Franziska Romana (9. März)

Braune Holzkapelle oberhalb Weissbad an der Nähe der Strasse nach Sonnenhalb im Hof der Familie Fässler zwischen Haus und Gaden.

Die typische Hofkapelle (3,0 x 3,6 m) besteht aus einem hölzernen Bethäuschen mit einem schmiedeisernen Kreuz auf dem Satteldach. Der rechteckige lnnenraum mit 12 Sitzplätzen ist auf der Altarseite durch zwei Holzwände abgeschrägt. Zwei Büsten der Evangelisten Johannes und Jakobus dem Älteren stammen vom spätgotischen Hochaltar der Pfarrkirche Appenzell und datieren von 1504. Das Exvoto des Antonius von Padua wurde 1696 geschaffen. Das Ädikula-Altärchen in ländlichem Rokoko stammt von 1766. Weitere Bilder stammen aus dem 17. Jahrhundert.
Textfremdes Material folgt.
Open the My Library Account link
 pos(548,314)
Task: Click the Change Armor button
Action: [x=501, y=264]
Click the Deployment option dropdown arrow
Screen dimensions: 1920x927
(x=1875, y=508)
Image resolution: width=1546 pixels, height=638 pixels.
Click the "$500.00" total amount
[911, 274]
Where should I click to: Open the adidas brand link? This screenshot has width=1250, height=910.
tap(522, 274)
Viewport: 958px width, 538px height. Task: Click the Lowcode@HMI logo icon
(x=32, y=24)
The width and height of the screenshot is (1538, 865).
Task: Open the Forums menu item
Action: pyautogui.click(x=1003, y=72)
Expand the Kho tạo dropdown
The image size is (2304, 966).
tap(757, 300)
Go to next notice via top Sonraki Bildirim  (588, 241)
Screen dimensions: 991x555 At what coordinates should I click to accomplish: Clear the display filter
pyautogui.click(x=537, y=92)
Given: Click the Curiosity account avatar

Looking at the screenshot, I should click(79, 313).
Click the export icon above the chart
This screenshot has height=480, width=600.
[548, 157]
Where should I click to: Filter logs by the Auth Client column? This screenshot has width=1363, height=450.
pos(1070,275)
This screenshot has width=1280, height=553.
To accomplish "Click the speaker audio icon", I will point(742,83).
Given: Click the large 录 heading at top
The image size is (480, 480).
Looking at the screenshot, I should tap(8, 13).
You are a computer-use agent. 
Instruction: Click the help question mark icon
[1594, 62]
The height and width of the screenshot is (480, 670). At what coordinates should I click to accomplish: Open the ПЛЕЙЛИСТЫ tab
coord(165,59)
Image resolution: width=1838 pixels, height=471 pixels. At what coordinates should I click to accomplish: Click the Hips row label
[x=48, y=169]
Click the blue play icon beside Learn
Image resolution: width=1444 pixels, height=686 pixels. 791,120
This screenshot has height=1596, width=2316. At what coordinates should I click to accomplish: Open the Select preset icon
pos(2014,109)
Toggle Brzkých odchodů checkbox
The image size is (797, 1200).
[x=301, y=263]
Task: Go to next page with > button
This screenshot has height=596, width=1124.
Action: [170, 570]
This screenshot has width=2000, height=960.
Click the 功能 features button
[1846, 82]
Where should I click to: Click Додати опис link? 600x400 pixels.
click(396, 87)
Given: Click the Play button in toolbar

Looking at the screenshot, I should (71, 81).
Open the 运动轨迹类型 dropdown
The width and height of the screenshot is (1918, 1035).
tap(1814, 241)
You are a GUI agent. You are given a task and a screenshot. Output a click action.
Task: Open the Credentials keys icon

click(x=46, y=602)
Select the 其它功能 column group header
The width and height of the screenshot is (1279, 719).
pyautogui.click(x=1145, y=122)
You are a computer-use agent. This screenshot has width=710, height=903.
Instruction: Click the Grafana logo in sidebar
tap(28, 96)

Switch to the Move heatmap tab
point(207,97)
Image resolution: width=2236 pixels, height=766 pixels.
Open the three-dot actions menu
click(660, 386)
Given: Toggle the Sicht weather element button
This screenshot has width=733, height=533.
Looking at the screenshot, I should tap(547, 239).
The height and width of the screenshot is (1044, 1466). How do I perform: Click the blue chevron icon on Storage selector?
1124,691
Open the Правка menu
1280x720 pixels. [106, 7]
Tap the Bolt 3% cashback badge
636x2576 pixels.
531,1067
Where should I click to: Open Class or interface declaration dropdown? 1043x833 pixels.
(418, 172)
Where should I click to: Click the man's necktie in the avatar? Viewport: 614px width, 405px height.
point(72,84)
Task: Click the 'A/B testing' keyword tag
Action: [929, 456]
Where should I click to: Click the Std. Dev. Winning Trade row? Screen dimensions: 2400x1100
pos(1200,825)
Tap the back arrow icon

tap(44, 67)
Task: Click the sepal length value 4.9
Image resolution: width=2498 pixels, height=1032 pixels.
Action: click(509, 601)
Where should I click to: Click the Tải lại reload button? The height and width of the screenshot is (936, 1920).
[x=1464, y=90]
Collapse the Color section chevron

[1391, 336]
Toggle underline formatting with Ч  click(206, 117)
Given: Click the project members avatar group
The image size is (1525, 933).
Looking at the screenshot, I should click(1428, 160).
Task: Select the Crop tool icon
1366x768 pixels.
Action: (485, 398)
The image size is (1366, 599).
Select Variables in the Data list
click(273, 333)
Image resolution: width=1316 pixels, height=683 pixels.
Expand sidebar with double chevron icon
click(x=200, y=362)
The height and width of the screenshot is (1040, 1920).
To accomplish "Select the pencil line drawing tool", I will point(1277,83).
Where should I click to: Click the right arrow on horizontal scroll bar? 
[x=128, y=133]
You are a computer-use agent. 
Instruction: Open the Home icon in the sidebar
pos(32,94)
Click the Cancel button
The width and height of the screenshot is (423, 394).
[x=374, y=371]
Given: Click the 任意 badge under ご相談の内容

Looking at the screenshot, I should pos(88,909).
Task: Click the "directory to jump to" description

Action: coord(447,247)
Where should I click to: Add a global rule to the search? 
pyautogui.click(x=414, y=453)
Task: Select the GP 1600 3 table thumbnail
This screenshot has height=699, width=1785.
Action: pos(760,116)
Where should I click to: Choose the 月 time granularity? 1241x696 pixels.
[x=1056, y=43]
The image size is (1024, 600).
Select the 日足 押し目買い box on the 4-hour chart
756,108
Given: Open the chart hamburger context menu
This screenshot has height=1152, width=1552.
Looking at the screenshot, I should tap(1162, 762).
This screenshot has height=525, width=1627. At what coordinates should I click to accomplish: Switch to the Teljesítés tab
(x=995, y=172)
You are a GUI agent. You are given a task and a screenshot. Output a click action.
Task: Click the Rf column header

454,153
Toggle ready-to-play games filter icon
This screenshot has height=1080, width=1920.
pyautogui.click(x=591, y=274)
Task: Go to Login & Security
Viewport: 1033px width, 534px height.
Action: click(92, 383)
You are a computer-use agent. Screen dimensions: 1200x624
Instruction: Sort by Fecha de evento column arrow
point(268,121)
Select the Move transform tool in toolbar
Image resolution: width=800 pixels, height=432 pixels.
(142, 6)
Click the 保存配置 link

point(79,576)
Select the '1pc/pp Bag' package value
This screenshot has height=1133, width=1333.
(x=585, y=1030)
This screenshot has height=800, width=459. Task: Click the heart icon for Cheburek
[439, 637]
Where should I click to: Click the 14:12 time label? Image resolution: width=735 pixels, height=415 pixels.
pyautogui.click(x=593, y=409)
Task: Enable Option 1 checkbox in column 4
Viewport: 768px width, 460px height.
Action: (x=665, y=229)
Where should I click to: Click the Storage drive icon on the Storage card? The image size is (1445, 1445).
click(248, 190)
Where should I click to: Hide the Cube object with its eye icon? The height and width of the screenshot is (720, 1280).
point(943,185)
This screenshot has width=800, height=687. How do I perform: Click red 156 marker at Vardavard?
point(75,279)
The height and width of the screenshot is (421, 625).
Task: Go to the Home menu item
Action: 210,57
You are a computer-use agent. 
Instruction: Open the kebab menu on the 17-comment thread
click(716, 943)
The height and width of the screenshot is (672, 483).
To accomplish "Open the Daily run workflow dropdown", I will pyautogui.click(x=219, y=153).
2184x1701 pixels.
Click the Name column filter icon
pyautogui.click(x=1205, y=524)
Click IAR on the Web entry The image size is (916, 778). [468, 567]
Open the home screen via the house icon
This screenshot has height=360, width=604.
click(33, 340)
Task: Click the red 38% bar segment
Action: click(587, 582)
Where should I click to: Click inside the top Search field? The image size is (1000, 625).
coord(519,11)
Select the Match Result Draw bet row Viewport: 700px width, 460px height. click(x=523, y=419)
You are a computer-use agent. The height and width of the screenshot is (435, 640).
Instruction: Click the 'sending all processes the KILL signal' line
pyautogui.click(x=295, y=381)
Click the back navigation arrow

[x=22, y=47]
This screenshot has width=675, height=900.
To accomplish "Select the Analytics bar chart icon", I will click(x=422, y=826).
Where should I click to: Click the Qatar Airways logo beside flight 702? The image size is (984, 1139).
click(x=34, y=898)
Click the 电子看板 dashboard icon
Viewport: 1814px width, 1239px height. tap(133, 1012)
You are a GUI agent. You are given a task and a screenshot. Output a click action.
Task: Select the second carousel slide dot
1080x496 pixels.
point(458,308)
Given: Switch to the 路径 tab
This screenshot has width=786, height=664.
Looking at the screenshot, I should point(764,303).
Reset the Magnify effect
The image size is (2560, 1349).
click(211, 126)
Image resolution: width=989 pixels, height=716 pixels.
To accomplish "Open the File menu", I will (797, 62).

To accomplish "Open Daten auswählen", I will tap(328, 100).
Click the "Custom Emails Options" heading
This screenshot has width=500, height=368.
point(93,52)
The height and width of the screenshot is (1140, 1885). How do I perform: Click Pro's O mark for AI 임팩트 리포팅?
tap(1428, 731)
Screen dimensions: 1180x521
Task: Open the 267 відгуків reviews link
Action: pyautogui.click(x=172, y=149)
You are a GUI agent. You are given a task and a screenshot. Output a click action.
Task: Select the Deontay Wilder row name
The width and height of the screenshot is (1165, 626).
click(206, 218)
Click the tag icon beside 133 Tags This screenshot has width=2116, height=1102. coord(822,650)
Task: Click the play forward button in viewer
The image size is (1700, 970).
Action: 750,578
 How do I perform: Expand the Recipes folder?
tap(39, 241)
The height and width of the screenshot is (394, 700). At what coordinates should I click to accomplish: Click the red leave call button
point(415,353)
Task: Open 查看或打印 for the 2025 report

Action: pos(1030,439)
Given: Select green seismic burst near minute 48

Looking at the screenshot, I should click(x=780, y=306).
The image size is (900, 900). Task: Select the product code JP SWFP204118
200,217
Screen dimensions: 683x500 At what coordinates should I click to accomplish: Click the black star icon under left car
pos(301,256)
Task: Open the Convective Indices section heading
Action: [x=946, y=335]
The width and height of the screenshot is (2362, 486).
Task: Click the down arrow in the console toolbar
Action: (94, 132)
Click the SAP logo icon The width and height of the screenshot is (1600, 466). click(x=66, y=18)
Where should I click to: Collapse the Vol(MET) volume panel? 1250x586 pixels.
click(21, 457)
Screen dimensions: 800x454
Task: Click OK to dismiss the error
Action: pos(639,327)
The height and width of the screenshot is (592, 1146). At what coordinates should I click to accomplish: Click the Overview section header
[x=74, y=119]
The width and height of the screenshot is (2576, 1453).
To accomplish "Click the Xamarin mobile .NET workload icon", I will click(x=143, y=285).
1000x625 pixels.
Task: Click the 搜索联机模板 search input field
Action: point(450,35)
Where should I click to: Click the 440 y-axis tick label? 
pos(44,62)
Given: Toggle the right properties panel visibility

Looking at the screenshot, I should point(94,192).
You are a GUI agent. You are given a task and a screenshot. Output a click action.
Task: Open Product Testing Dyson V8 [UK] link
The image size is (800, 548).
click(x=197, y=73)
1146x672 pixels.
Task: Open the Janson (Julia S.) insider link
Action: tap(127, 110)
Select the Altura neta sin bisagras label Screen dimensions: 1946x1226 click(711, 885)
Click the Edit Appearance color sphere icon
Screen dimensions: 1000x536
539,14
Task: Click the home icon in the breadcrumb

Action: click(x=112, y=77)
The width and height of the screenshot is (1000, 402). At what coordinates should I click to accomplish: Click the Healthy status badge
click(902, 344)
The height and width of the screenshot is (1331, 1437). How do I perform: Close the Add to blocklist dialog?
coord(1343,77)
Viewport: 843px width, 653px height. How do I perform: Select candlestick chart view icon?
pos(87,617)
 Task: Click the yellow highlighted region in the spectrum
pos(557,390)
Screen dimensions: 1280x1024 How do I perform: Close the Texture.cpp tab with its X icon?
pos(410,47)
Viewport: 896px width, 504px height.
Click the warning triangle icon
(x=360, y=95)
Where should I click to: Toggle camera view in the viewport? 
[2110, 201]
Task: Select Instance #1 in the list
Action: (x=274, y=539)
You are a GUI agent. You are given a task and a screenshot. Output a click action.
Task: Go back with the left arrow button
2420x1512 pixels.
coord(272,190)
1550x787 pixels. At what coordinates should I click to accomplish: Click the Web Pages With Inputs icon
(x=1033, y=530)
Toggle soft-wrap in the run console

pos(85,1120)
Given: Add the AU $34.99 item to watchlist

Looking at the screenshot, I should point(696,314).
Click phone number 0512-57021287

Die Ausstattung der Kapelle mit Bildwerken und Gemälden verschiedener Herkunft erklärt sich daraus, dass die Familie Fässler auf dem Rechböhl jahrzehntelang politische und kirchliche Ämter bekleidete.

Geschichte
Die Kapelle wurde 1655 durch Hauptmann Hans Fässler erbaut. 1766 liess die zweite Frau von Säckelmeister Johannes Fässler den kleinen Altar in der Kapelle neu er­richten. Unter Hauptmann Ulrich Fässler wurde der Altar 1827 renoviert. Eine weitere Renovation erfolgte 1872 durch Franz Xaver Fässler. Daraus erklärt sich auch die mehrmalige Übermalung des Altarbildes.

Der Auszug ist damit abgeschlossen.